De repente me peguei deprimida, chorando por qualquer coisa, me sentindo perdida e desorientada. O Mike se apegou demais a mim, pois tirei férias e estou com ele 24 horas (literalmente pq ele não me deixa dormir!!!), ele vai aonde eu for, fica me seguindo o tempo todo, um grude mesmo. Aí eu comecei a sofrer a dor da separação, fico pensando como será a partir da semana que vem que voltarei a trabalhar, se ele vai ficar bem durante o dia até a babá chegar (ficará duas horas com ele apenas), como vai ser, se ele ficará bem e será feliz. Por exemplo, agora são 1:46 da manhã e ele tá aqui do meu lado chorando e latindo para brincar com ele, o veterinário mandou eu parar de atender os desejos dele de madrugada, que senão ele vai aprender que basta latir para conseguir o que quer! Agora me diz se não é difícil uma coisinha fofa dessa chorando em seu ouvido, pedindo apenas um carinho e atenção? Além desse ponto da dificuldade da separação, tem a preocupação com ele, ele já ficou doentinho duas vezes em apenas uma semana, noite passada nem ele nem eu dormimos, ele espirrando a cada 2 minutos e eu acordando a cada dois minutos. Tudo isso tá me deixando deprê, sei que para alguns que aqui vem vão achar bobeira minha, falta do que fazer. Tô nem aí, tô é querendo colinho daqueles que gostam de mim e entendem pelo menos um pouquinho a minha dor. É algo momentâneo, vai passar, mas até lá deixa eu ficar na fossinha? Acho que além disso tudo tem o cansaço físico de não dormir direito há mais de uma semana, e também de não sair de casa para nada, só ficar cozinhando, lavando louça e limpando xixis e côcos pela casa, faz falta sim trabalhar e sair e ter convivência social, mas quando estou fora só fico pensando nele com o coração na mão, #comofazBial?

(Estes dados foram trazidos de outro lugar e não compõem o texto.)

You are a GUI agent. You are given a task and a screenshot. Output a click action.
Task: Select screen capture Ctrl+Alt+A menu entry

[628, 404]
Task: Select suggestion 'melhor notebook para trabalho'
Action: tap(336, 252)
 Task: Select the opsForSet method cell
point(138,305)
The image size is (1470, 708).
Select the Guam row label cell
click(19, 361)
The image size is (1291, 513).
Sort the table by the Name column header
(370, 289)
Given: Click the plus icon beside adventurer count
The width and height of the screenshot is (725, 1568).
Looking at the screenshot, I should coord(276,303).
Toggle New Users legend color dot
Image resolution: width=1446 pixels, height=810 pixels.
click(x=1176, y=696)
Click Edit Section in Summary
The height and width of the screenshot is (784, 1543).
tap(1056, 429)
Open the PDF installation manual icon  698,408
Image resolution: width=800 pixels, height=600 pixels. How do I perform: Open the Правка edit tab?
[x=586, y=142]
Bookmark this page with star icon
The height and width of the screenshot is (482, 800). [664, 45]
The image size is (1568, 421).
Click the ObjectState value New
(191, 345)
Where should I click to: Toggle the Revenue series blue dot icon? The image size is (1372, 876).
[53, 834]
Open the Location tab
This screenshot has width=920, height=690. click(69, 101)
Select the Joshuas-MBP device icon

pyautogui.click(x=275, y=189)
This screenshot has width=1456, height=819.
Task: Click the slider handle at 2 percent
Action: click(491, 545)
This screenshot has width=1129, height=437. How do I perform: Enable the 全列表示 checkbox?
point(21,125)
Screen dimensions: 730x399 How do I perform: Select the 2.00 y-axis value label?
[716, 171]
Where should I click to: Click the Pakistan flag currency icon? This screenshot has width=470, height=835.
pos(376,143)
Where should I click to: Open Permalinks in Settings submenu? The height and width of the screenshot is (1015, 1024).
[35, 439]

Ai ai, difícil né? Você que vem sempre aqui e não comenta, se tem um bixinho e passa um pouco pelo que eu passo, deixa um comentário sobre como você lida com isso, tô precisando de vários ombros amigos para me sentir melhor, me ajuda vai?

PS às 7:02 de hoje: depois de escrever este post marido acordou, me deu o ombro amigo mais gostoso desse mundo, acordou cedo (praticamente não dormiu) e brincou durante uma hora com o Mike para eu descansar, não é um fofo? Meu bebê parece estar melhorando!